(Data entries)
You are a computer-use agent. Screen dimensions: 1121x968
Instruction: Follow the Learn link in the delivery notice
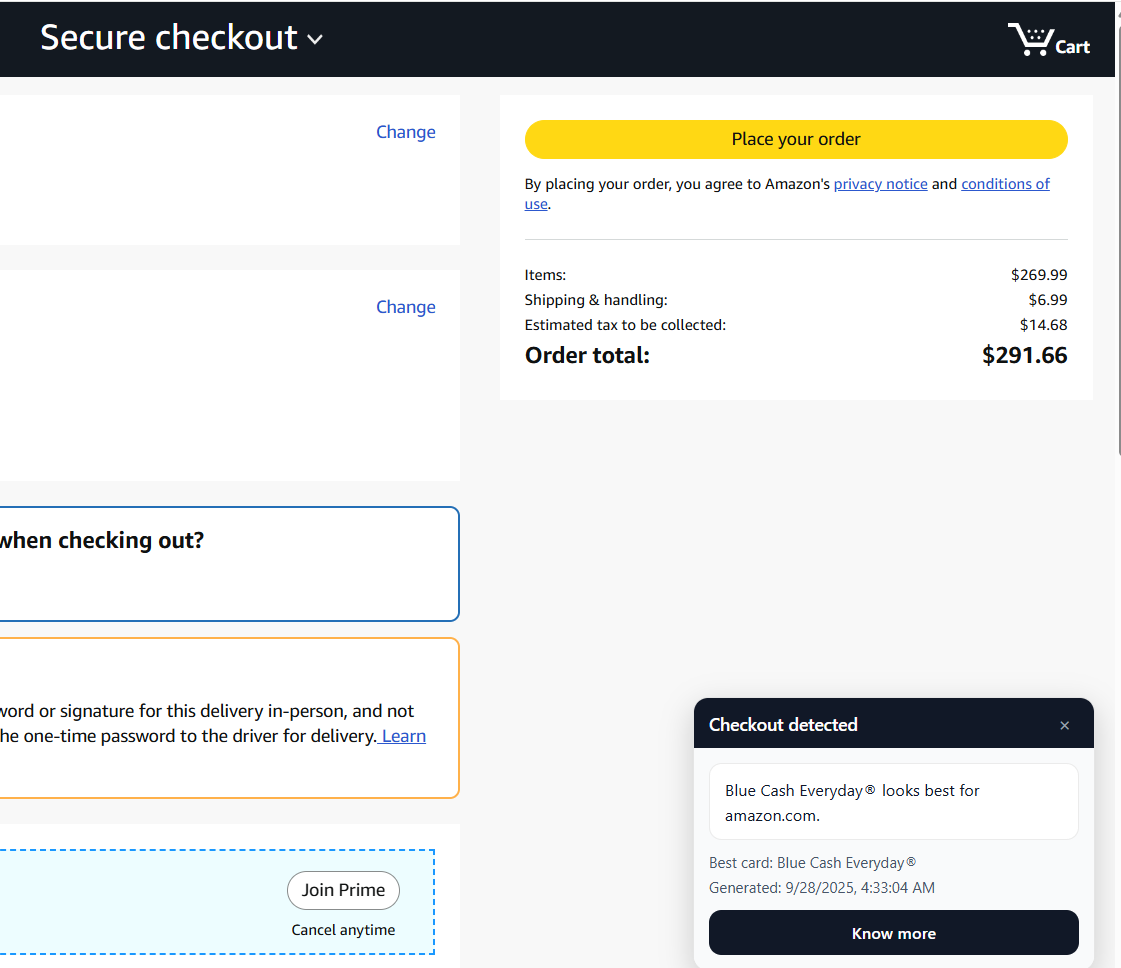point(403,736)
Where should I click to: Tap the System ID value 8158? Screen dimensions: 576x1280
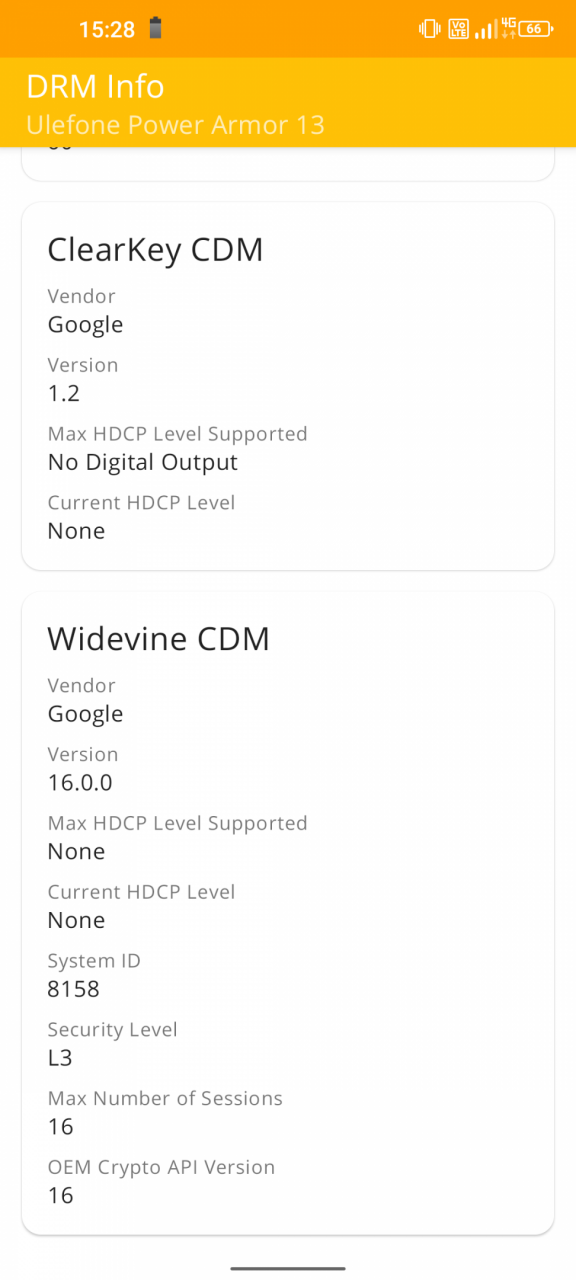[x=74, y=989]
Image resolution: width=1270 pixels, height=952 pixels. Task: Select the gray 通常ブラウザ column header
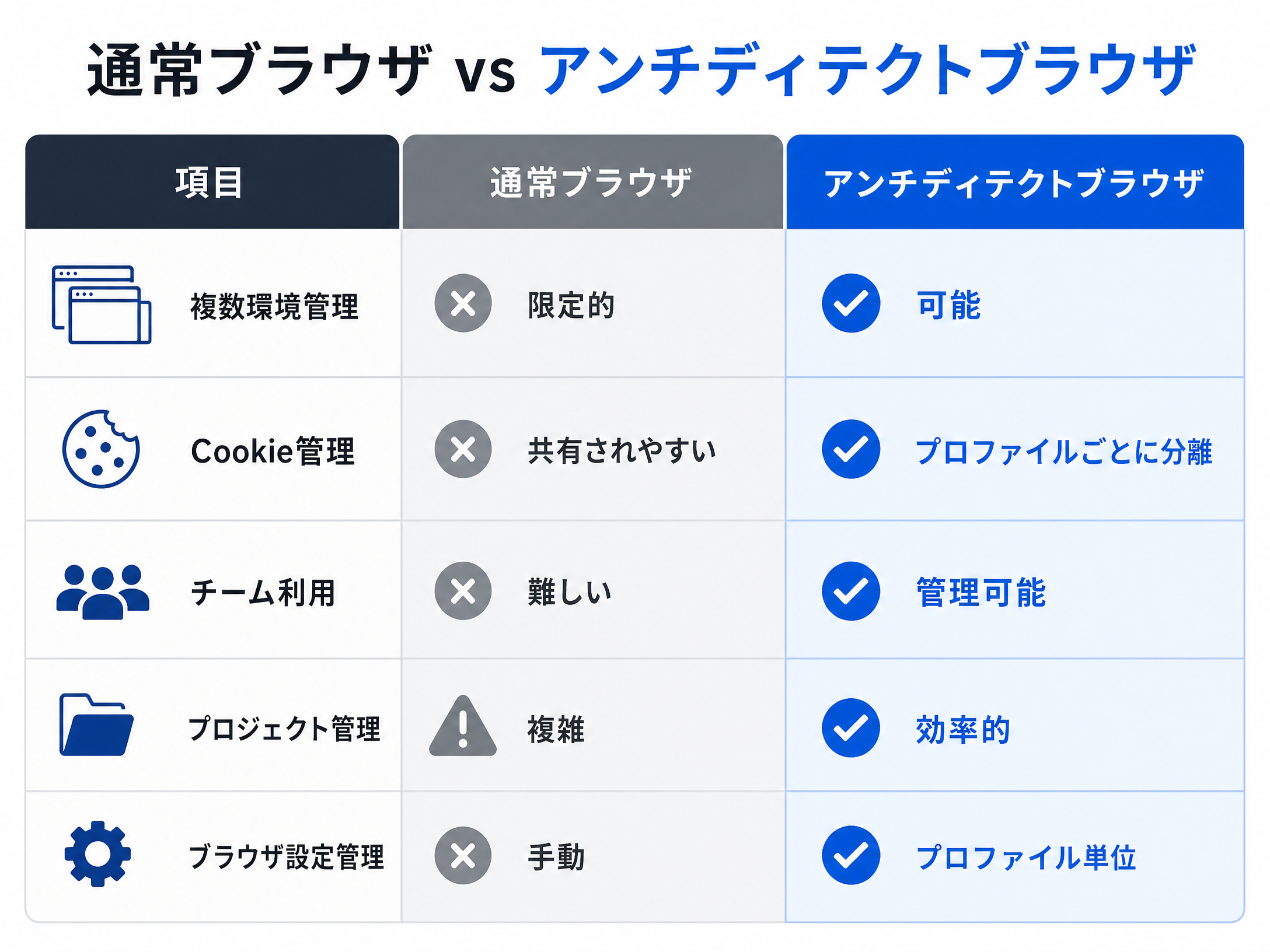tap(593, 182)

:: ACTIVITY ::
Output every record verbatim, skipping images.

:: ANSWER SPACE ::
You are a computer-use agent. Screen dimensions: 1121x968
Instruction: Follow the Learn link in the delivery notice
point(403,736)
Where should I click to: Tap the System ID value 8158? Screen dimensions: 576x1280
[x=74, y=989]
Image resolution: width=1270 pixels, height=952 pixels. Task: Select the gray 通常ブラウザ column header
tap(593, 182)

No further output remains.